## [DIRECTIONS]
Could you shift every click coordinate in the answers up by 116 and write out again all the lines of the records from the line containing "You are a computer-use" through the line containing "click(x=1344, y=914)", both included? Reproduce all other text on those lines unchanged, and leave the pictures out.

## [RECORDS TO USE]

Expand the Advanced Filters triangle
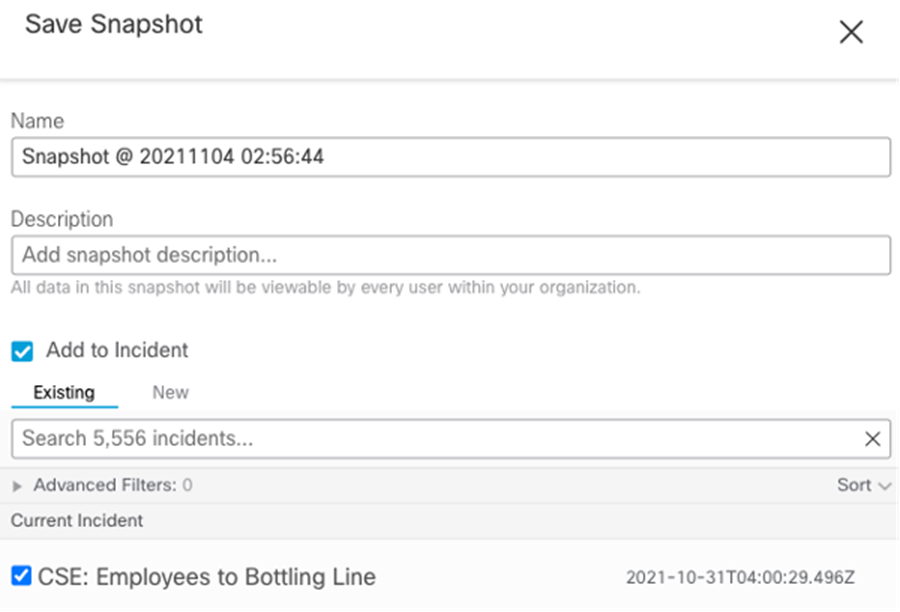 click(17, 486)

--

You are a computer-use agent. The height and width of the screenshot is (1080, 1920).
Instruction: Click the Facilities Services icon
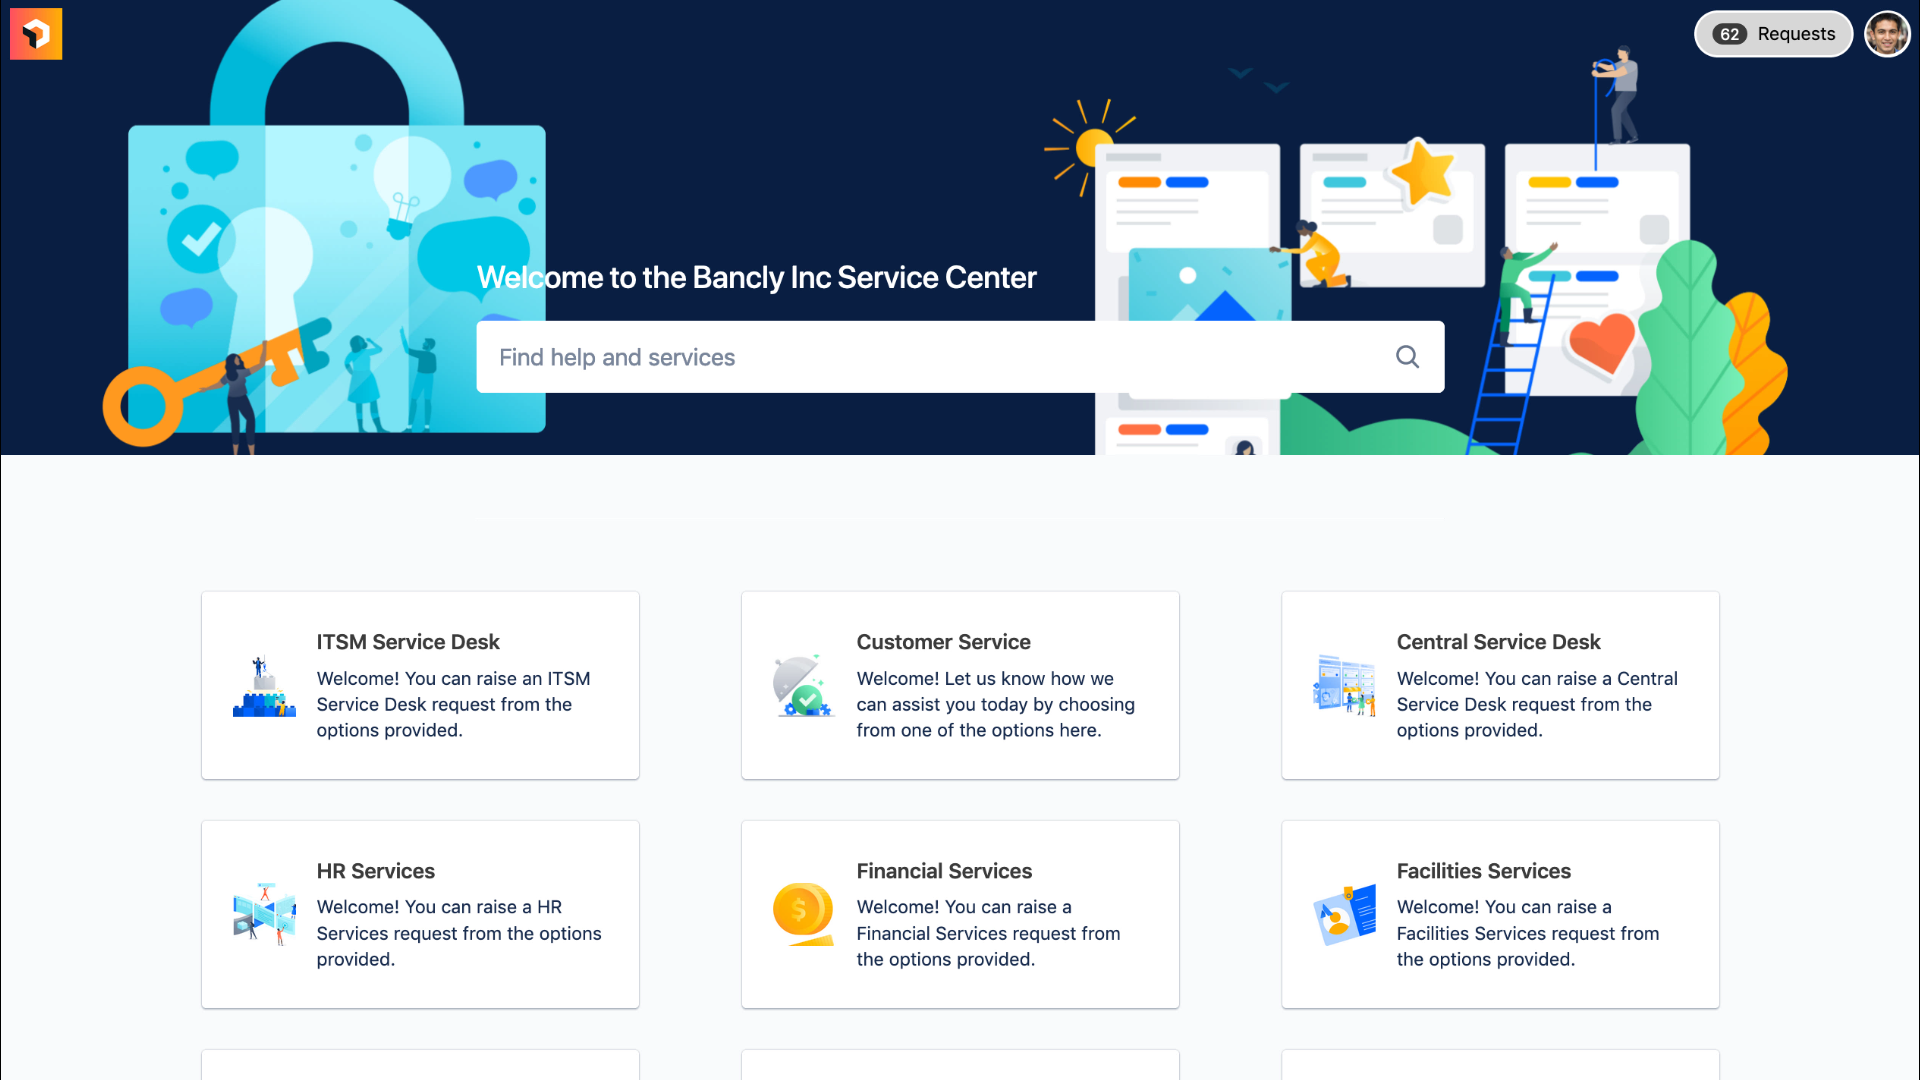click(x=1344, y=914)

==

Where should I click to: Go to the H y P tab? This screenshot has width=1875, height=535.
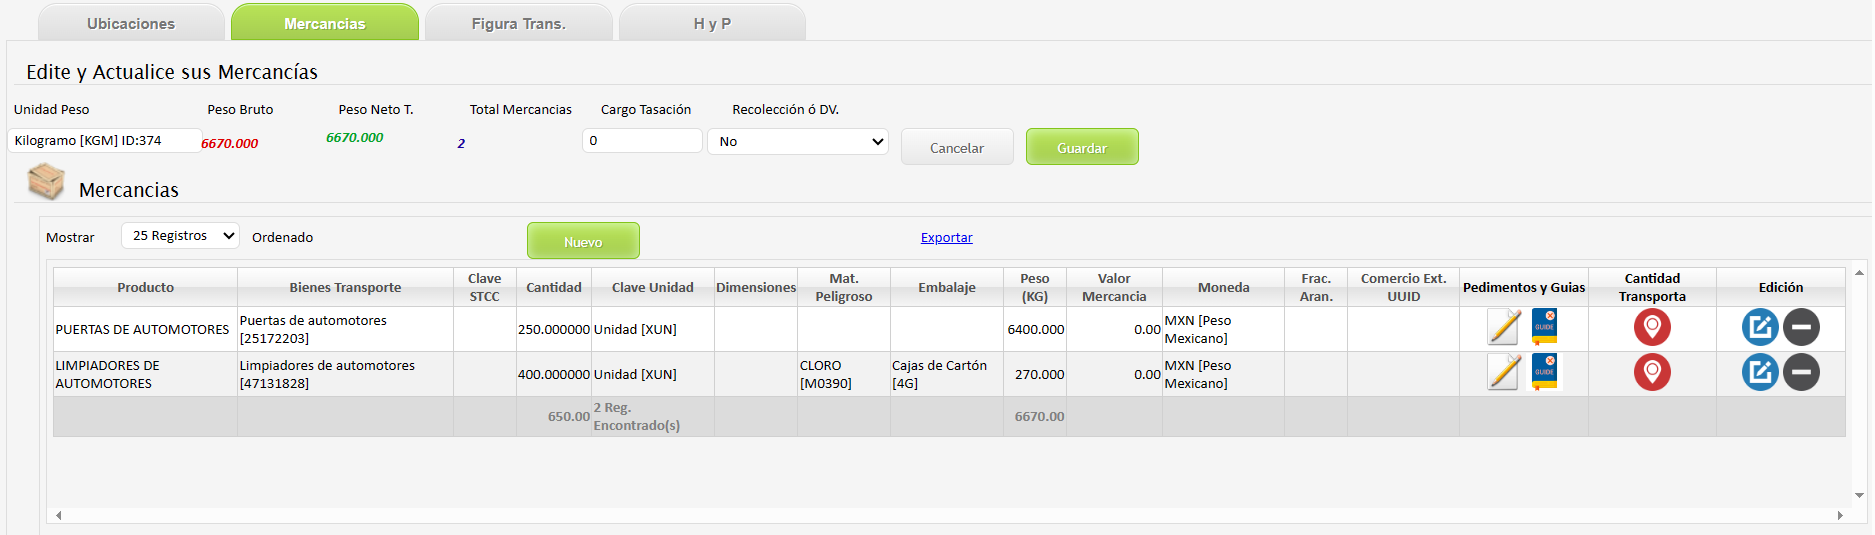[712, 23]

## [OUTPUT OF THE TASK]
You are a computer-use agent. The height and width of the screenshot is (1080, 1920).
Instruction: Click the Facilities Services icon
click(x=1460, y=1030)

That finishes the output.